A review of sex differences in antiretroviral pharmacokinetic profiles by Ofotokun (2007) states that current evidence, though limited, suggests evidence of a sex disparity in antiretroviral pharmacokinetics. 9 For protease inhibitors boosted with Ritonavir there appears to be a trend towards higher drug exposure in women than in men. 10 In our study we observed LPV plasma levels 3 and 12 h after dosing for the tablet as well as the capsule. Although there were slight tendencies towards higher LPV plasma levels for females in all subgroups (all medians of the female groups were higher than in the corresponding male groups), only plasma levels at the time 12 h after dosing (TBL group) differed significantly between the female and male groups, with the female plasma levels being significantly higher. Physical differences between males and females may account for this difference in LPV plasma levels.

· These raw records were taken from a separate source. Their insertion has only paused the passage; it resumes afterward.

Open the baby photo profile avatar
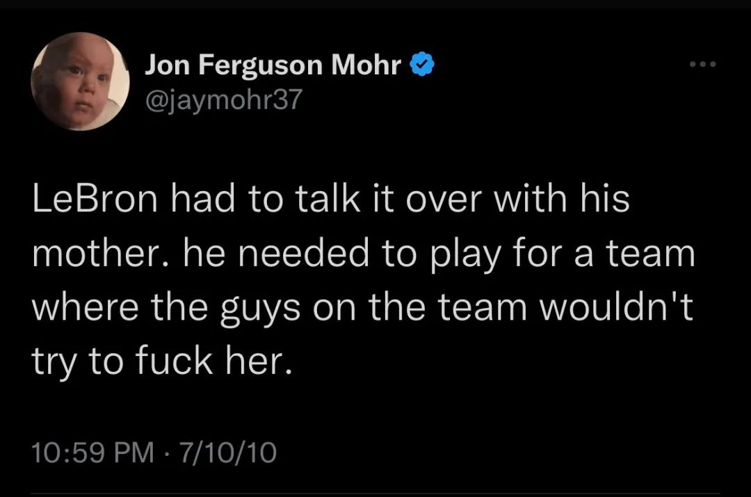 click(80, 82)
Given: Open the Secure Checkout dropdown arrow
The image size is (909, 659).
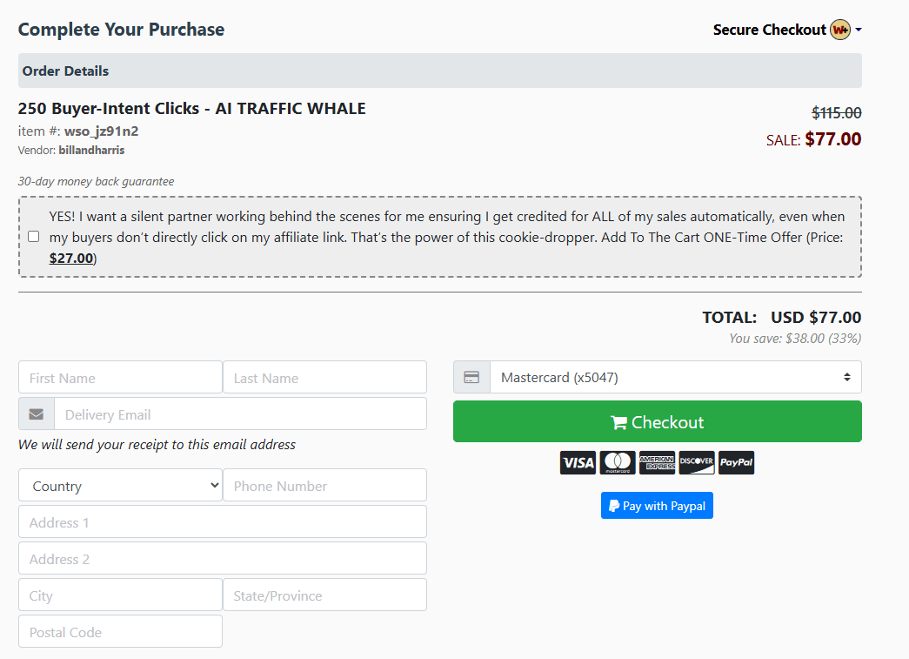Looking at the screenshot, I should pos(859,29).
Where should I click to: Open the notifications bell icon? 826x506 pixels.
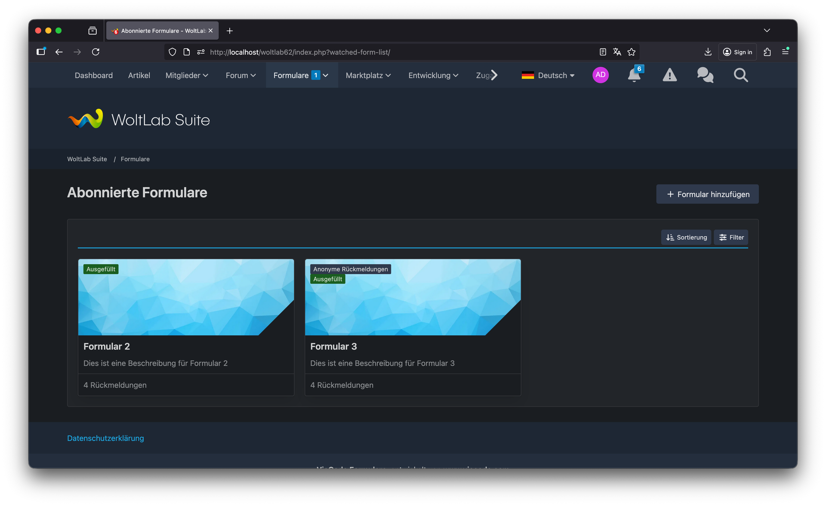click(634, 75)
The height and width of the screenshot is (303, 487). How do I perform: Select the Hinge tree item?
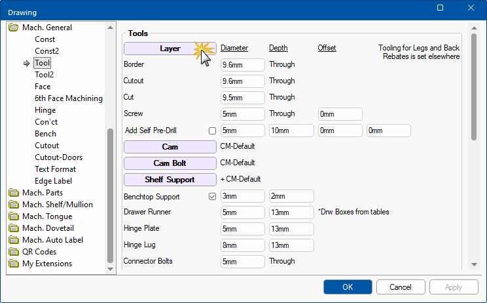point(45,110)
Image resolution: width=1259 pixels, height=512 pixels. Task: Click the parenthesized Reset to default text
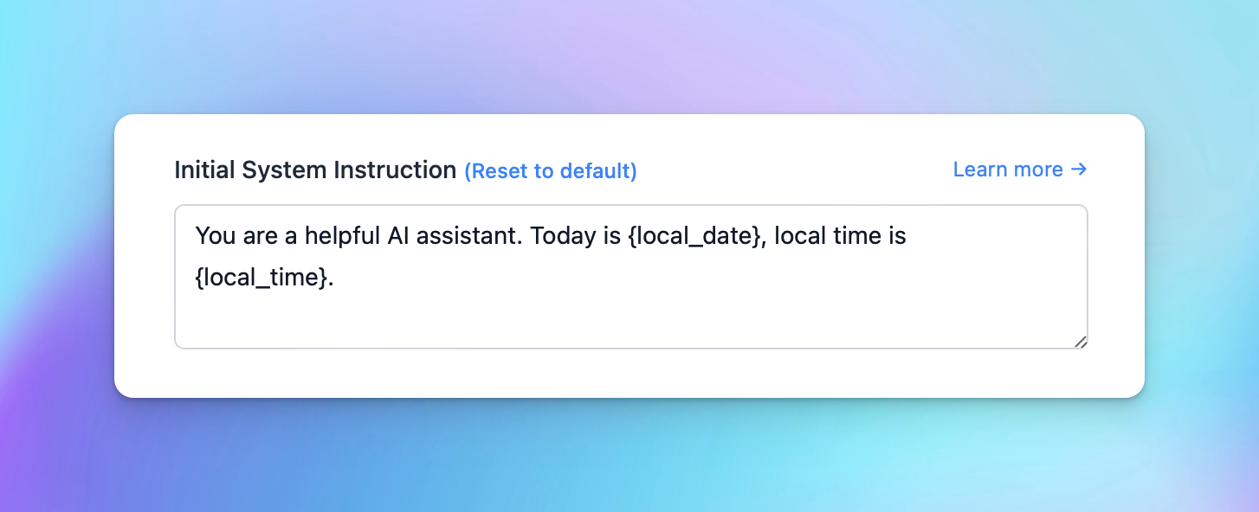point(551,170)
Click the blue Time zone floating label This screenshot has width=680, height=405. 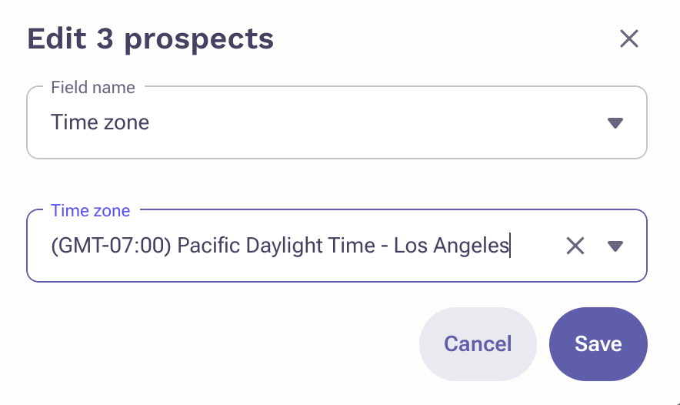90,210
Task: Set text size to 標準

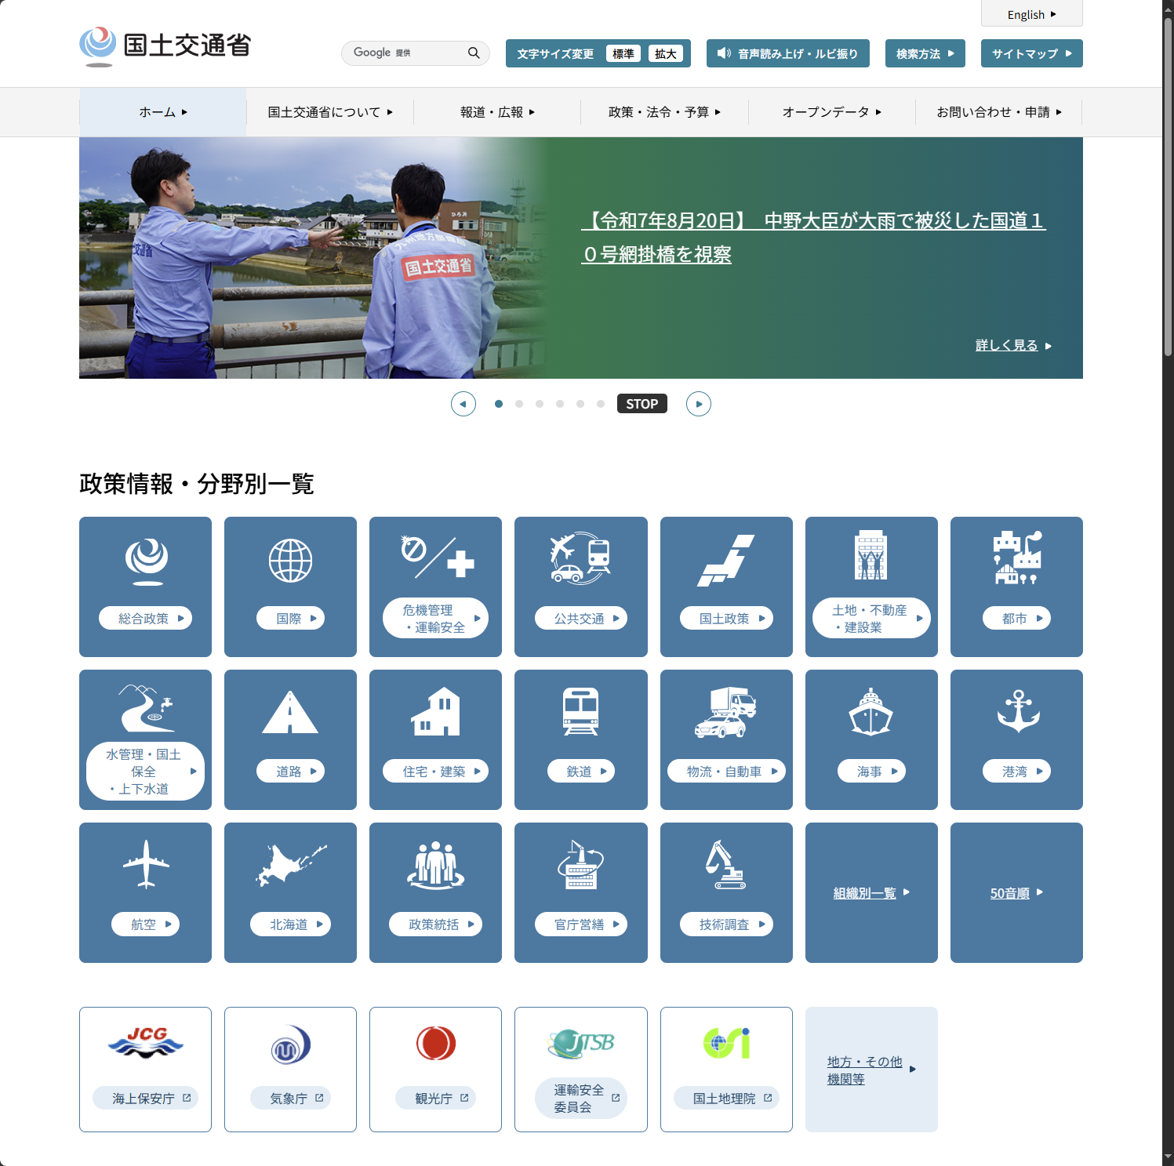Action: click(x=623, y=54)
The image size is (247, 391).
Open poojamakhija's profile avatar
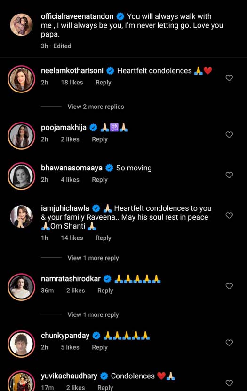click(22, 136)
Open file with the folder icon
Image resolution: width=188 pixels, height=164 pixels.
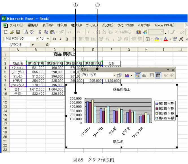[x=12, y=32]
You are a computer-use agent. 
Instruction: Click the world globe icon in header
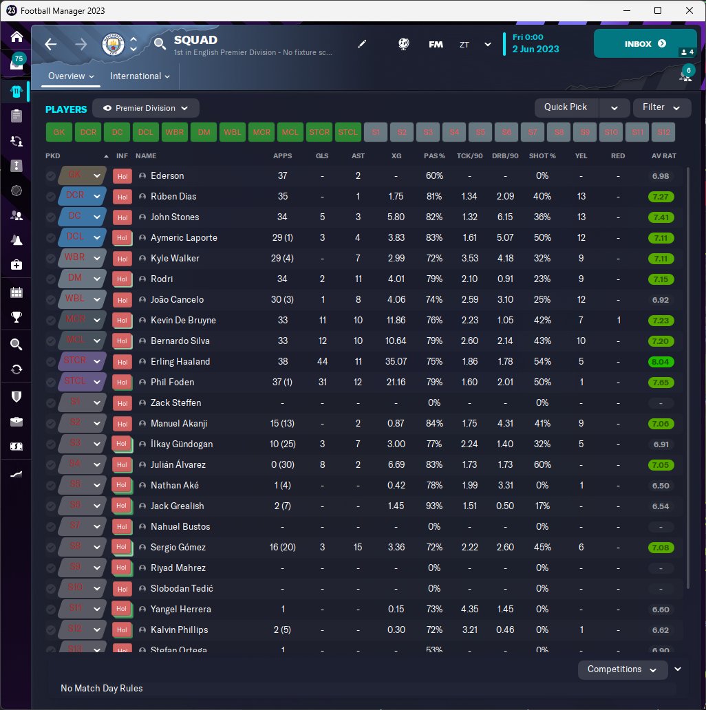(403, 44)
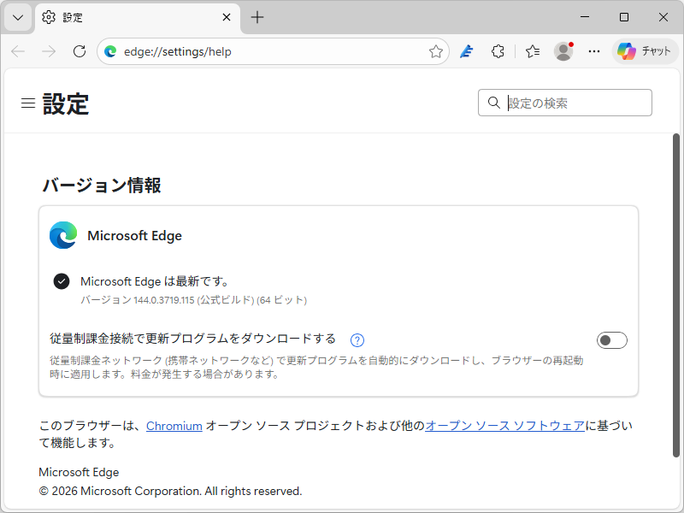Open the browser profile avatar
Viewport: 684px width, 513px height.
click(563, 50)
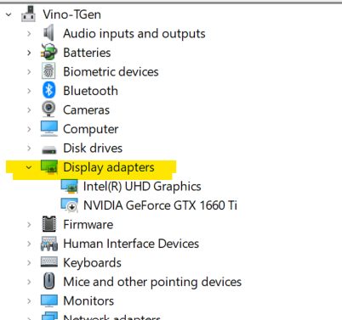Select the Computer tree item label
The height and width of the screenshot is (320, 342).
click(x=91, y=129)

However, Ofotokun also discusses molecular differences between sexes, e.g. differences in drug transporters, as a possible cause of gender discrepancies in pharmacokinetic profiles. 10
Conclusions
In summary this study demonstrates that the new tablet formulation of LPV/r offers a similar pharmacokinetic profile compared to the established soft gelatine formulation. Therefore, from the clinical pharmacological point of view, similar safe antiviral plasma levels are achieved.
Disclosure
The authors report no conflicts of interest.
Footnotes
Acknowledgment
The study was supported by grants from Abbott GmbH and Co. KG.